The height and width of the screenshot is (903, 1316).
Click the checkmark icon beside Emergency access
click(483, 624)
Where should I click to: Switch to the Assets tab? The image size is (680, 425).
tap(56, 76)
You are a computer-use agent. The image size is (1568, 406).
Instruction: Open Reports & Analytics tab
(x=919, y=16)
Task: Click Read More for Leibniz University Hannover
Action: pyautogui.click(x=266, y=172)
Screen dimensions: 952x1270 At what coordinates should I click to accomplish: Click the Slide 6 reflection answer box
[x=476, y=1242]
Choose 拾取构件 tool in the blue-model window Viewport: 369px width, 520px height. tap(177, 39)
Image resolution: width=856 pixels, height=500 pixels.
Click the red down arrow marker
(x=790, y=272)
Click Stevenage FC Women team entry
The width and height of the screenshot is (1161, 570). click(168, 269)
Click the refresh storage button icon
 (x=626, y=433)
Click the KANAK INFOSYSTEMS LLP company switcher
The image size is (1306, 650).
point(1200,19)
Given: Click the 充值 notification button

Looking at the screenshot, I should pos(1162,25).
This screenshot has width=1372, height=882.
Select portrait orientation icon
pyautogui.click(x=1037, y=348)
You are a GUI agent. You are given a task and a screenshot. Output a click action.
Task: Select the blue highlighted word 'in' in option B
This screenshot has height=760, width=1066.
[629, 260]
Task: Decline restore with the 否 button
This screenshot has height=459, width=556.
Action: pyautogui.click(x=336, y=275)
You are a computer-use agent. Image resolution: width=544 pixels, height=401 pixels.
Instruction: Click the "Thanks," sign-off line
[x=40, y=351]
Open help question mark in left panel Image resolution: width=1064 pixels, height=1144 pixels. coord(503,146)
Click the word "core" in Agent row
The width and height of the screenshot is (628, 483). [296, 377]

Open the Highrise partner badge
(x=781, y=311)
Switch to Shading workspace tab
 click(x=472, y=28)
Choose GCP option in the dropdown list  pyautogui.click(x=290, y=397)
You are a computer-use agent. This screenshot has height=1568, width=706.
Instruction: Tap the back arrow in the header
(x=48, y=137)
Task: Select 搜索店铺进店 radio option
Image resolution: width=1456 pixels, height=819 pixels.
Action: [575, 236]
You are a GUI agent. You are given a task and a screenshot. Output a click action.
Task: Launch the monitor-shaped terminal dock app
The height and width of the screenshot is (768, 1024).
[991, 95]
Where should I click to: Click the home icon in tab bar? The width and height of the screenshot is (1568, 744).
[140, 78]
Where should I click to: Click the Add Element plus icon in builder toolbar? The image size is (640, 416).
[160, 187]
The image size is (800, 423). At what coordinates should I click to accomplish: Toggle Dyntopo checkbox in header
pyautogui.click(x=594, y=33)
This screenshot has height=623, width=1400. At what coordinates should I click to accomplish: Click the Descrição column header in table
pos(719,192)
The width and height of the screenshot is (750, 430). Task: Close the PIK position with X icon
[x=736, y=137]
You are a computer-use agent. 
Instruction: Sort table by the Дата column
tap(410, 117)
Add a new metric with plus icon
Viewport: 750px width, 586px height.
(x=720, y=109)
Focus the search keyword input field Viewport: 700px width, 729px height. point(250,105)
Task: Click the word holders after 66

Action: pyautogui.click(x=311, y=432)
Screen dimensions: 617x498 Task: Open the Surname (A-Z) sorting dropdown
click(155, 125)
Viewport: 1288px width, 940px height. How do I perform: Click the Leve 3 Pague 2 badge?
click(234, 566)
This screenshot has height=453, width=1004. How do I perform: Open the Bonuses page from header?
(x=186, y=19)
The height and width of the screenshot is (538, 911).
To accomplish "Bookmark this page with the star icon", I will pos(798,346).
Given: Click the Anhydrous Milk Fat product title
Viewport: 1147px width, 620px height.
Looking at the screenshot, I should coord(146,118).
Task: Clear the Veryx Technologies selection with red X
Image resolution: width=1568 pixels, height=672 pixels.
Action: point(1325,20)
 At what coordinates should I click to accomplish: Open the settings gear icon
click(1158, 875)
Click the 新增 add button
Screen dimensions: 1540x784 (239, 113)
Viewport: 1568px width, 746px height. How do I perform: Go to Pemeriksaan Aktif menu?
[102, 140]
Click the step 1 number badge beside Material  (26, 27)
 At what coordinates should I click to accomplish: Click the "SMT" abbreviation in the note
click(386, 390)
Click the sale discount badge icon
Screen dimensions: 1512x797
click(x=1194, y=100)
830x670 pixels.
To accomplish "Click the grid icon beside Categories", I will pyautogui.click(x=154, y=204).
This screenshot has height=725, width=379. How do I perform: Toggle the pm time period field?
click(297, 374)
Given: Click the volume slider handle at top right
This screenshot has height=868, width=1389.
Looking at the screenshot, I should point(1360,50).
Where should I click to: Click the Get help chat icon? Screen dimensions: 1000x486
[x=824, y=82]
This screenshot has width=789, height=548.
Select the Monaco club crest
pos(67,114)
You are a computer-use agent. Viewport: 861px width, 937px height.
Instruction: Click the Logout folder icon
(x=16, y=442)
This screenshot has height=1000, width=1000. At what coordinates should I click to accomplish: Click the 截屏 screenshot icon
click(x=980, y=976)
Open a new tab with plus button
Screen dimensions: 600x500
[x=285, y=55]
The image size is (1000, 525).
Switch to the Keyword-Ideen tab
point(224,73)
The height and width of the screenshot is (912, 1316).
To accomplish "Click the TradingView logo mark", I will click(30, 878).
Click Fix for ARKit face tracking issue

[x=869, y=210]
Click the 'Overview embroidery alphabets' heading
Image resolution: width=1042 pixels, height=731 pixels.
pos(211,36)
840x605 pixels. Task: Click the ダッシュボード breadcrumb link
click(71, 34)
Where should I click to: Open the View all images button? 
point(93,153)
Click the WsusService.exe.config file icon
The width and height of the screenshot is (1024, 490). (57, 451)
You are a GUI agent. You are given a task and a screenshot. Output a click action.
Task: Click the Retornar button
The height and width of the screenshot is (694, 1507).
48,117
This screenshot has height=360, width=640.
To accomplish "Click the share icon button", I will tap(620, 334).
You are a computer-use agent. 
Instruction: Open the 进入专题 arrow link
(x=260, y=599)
====
**Problem to work on**. Present every line of the entries above as a numbered list, omitting the blank lines.

**Final result**.
1. The height and width of the screenshot is (903, 1316).
2. Click the checkmark icon beside Emergency access
3. click(483, 624)
4. Where should I click to: Switch to the Assets tab? The image size is (680, 425).
5. tap(56, 76)
6. You are a computer-use agent. The image size is (1568, 406).
7. Instruction: Open Reports & Analytics tab
8. (x=919, y=16)
9. Task: Click Read More for Leibniz University Hannover
10. Action: pyautogui.click(x=266, y=172)
11. Screen dimensions: 952x1270 At what coordinates should I click to accomplish: Click the Slide 6 reflection answer box
12. [x=476, y=1242]
13. Choose 拾取构件 tool in the blue-model window Viewport: 369px width, 520px height. tap(177, 39)
14. Image resolution: width=856 pixels, height=500 pixels.
15. Click the red down arrow marker
16. (x=790, y=272)
17. Click Stevenage FC Women team entry
18. The width and height of the screenshot is (1161, 570). click(168, 269)
19. Click the refresh storage button icon
20.  (x=626, y=433)
21. Click the KANAK INFOSYSTEMS LLP company switcher
22. The image size is (1306, 650).
23. point(1200,19)
24. Given: Click the 充值 notification button
25. Looking at the screenshot, I should pos(1162,25).
26. This screenshot has width=1372, height=882.
27. Select portrait orientation icon
28. pyautogui.click(x=1037, y=348)
29. You are a GUI agent. You are given a task and a screenshot. Output a click action.
30. Task: Select the blue highlighted word 'in' in option B
31. This screenshot has height=760, width=1066.
32. [629, 260]
33. Task: Decline restore with the 否 button
34. This screenshot has height=459, width=556.
35. Action: pyautogui.click(x=336, y=275)
36. You are a computer-use agent. Image resolution: width=544 pixels, height=401 pixels.
37. Instruction: Click the "Thanks," sign-off line
38. [x=40, y=351]
39. Open help question mark in left panel Image resolution: width=1064 pixels, height=1144 pixels. coord(503,146)
40. Click the word "core" in Agent row
41. The width and height of the screenshot is (628, 483). [296, 377]
42. Open the Highrise partner badge
43. (x=781, y=311)
44. Switch to Shading workspace tab
45.  click(x=472, y=28)
46. Choose GCP option in the dropdown list  pyautogui.click(x=290, y=397)
47. You are a computer-use agent. This screenshot has height=1568, width=706.
48. Instruction: Tap the back arrow in the header
49. (x=48, y=137)
50. Task: Select 搜索店铺进店 radio option
51. Image resolution: width=1456 pixels, height=819 pixels.
52. Action: [575, 236]
53. You are a GUI agent. You are given a task and a screenshot. Output a click action.
54. Task: Launch the monitor-shaped terminal dock app
55. The height and width of the screenshot is (768, 1024).
56. [991, 95]
57. Where should I click to: Click the home icon in tab bar? The width and height of the screenshot is (1568, 744).
58. [140, 78]
59. Where should I click to: Click the Add Element plus icon in builder toolbar? The image size is (640, 416).
60. [160, 187]
61. The image size is (800, 423). At what coordinates should I click to accomplish: Toggle Dyntopo checkbox in header
62. pyautogui.click(x=594, y=33)
63. This screenshot has height=623, width=1400. At what coordinates should I click to accomplish: Click the Descrição column header in table
64. pos(719,192)
65. The width and height of the screenshot is (750, 430). Task: Close the PIK position with X icon
66. [x=736, y=137]
67. You are a computer-use agent. 
68. Instruction: Sort table by the Дата column
69. tap(410, 117)
70. Add a new metric with plus icon
71. Viewport: 750px width, 586px height.
72. (x=720, y=109)
73. Focus the search keyword input field Viewport: 700px width, 729px height. point(250,105)
74. Task: Click the word holders after 66
75. Action: pyautogui.click(x=311, y=432)
76. Screen dimensions: 617x498 Task: Open the Surname (A-Z) sorting dropdown
77. click(155, 125)
78. Viewport: 1288px width, 940px height. How do I perform: Click the Leve 3 Pague 2 badge?
79. click(234, 566)
80. This screenshot has height=453, width=1004. How do I perform: Open the Bonuses page from header?
81. (x=186, y=19)
82. The height and width of the screenshot is (538, 911).
83. To accomplish "Bookmark this page with the star icon", I will pos(798,346).
84. Given: Click the Anhydrous Milk Fat product title
85. Viewport: 1147px width, 620px height.
86. Looking at the screenshot, I should coord(146,118).
87. Task: Clear the Veryx Technologies selection with red X
88. Image resolution: width=1568 pixels, height=672 pixels.
89. Action: point(1325,20)
90.  At what coordinates should I click to accomplish: Open the settings gear icon
91. click(1158, 875)
92. Click the 新增 add button
93. Screen dimensions: 1540x784 (239, 113)
94. Viewport: 1568px width, 746px height. How do I perform: Go to Pemeriksaan Aktif menu?
95. [102, 140]
96. Click the step 1 number badge beside Material  (26, 27)
97.  At what coordinates should I click to accomplish: Click the "SMT" abbreviation in the note
98. click(386, 390)
99. Click the sale discount badge icon
100. Screen dimensions: 1512x797
101. click(x=1194, y=100)
102. 830x670 pixels.
103. To accomplish "Click the grid icon beside Categories", I will pyautogui.click(x=154, y=204).
104. This screenshot has height=725, width=379. How do I perform: Toggle the pm time period field?
105. click(297, 374)
106. Given: Click the volume slider handle at top right
107. This screenshot has height=868, width=1389.
108. Looking at the screenshot, I should point(1360,50).
109. Where should I click to: Click the Get help chat icon? Screen dimensions: 1000x486
110. [x=824, y=82]
111. This screenshot has width=789, height=548.
112. Select the Monaco club crest
113. pos(67,114)
114. You are a computer-use agent. Viewport: 861px width, 937px height.
115. Instruction: Click the Logout folder icon
116. (x=16, y=442)
117. This screenshot has height=1000, width=1000. At what coordinates should I click to accomplish: Click the 截屏 screenshot icon
118. click(x=980, y=976)
119. Open a new tab with plus button
120. Screen dimensions: 600x500
121. [x=285, y=55]
122. The image size is (1000, 525).
123. Switch to the Keyword-Ideen tab
124. point(224,73)
125. The height and width of the screenshot is (912, 1316).
126. To accomplish "Click the TradingView logo mark", I will click(30, 878).
127. Click Fix for ARKit face tracking issue
128. [x=869, y=210]
129. Click the 'Overview embroidery alphabets' heading
130. Image resolution: width=1042 pixels, height=731 pixels.
131. pos(211,36)
132. 840x605 pixels. Task: Click the ダッシュボード breadcrumb link
133. click(71, 34)
134. Where should I click to: Open the View all images button? 
135. point(93,153)
136. Click the WsusService.exe.config file icon
137. The width and height of the screenshot is (1024, 490). (57, 451)
138. You are a GUI agent. You are given a task and a screenshot. Output a click action.
139. Task: Click the Retornar button
140. The height and width of the screenshot is (694, 1507).
141. 48,117
142. This screenshot has height=360, width=640.
143. To accomplish "Click the share icon button", I will tap(620, 334).
144. You are a computer-use agent. 
145. Instruction: Open the 进入专题 arrow link
146. (x=260, y=599)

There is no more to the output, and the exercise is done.